# [原文]
◆ ◆ ◆
外部数据写入到PieCloudVector后，每条数据包含两个重要字段 embedding 和document, 格式如下所示：

{                                                                                                                   
  "embedding": [-0.0087991655,-0.027009273,0.0033726105,0.018299054,0549,0.045432627,-0.038479857,...],
	"document": "Openpie is dedicated to 'Data Computing for New Discoveries' and ... ",
}

使用huggingface的transformers库加载 Llama2模型，并构造任务流水线

MODEL_NAME = "NousResearch/Llama-2-7b-hf"
tokenizer = AutoTokenizer.from_pretrained(
    MODEL_NAME,
    trust_remote_code=True,
    use_fast=True,
    add_eos_token=True,
)
model = AutoModelForCausalLM.from_pretrained(
    MODEL_NAME,
    use_safetensors=True,
    trust_remote_code=True,
    device_map='auto',
    load_in_8bit=True,
)
pipe = pipeline(
    "text-generation",
    model=model,
    tokenizer=tokenizer,
    max_new_tokens=512,
    temperature=0.7,
    top_p=0.95,
    repetition_penalty=1.15,
)

llm = HuggingFacePipeline(pipeline=pipe)

推理

LangChain定义了一个Retriever接口，它包装了一个可以返回与查询字符串相关的文档的方法。PieCloudVector类也实现了这个接口。

推理过程中，首先将PieCloudVector转换为一个Retriever, 针对每一个查询，该retriever会到PieCloudVector中进行查询，返回最相似的3条数据。然后整合大模型，外部数据源构造问答任务链。最后输入问题执行推理任务。

retriever = vectordb.as_retriever(search_kwargs={"k": 3})
retrieval_qa_chain = RetrievalQA.from_chain_type(
    llm=llm,
    chain_type="stuff",
    retriever=retriever,
    return_source_documents=True
)

query = "What is PieCloudVector? and any advantages of PieCloudVector?  please describe in short words"
response = retrieval_qa_chain(query)
◆ ◆ ◆
数据集所含记录:
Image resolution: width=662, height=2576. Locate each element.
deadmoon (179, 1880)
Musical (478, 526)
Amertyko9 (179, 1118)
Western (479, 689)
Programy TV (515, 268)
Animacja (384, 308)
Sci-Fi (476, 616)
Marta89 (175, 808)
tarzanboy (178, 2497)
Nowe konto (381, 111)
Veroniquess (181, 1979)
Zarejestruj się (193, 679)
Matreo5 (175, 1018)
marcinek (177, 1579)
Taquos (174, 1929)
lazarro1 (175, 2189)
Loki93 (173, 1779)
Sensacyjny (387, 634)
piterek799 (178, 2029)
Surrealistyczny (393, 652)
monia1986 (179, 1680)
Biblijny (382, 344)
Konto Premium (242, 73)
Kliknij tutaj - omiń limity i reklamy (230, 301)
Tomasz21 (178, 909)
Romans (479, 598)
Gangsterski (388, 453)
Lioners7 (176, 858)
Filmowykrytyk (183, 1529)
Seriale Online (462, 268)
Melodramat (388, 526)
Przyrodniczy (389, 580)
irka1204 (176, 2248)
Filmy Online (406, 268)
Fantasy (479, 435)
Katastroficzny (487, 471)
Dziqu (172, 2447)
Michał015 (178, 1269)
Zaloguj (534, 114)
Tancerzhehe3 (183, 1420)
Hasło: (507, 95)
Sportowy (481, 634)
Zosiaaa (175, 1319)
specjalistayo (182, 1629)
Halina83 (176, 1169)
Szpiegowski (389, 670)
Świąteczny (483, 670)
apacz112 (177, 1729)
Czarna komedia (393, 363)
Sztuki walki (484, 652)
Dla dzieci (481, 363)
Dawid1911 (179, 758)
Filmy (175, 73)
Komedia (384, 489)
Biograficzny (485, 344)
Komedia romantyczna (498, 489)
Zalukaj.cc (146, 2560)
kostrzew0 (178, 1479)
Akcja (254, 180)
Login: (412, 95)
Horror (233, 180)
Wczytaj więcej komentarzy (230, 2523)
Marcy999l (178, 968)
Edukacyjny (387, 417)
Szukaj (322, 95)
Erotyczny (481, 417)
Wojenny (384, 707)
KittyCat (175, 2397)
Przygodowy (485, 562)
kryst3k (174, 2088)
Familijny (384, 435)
◆ ◆ ◆
# [任务列表]
1. 根据原文回答下列问题：
(a) 外部数据写入PieCloudVector后，每条数据包含哪两个重要字段？
(b) 加载模型时，MODEL_NAME 被设为什么？
(c) 针对每一个查询，retriever 会返回最相似的几条数据？
2. 判断下列说法是否符合原文，逐条回答"是"或"否"，并引用原文中起决定作用的字句。
(a) 任务流水线中 max_new_tokens 设为 1024。
(b) PieCloudVector类实现了LangChain定义的Retriever接口。
(c) 构造问答任务链时，chain_type 设为 "stuff"。

# [任务答案]
1.
(a) embedding 和 document。
(b) "NousResearch/Llama-2-7b-hf"。
(c) 3条。

2.
(a) 否。原文为："max_new_tokens=512"。
(b) 是。原文为："PieCloudVector类也实现了这个接口。"
(c) 是。原文为："chain_type="stuff""。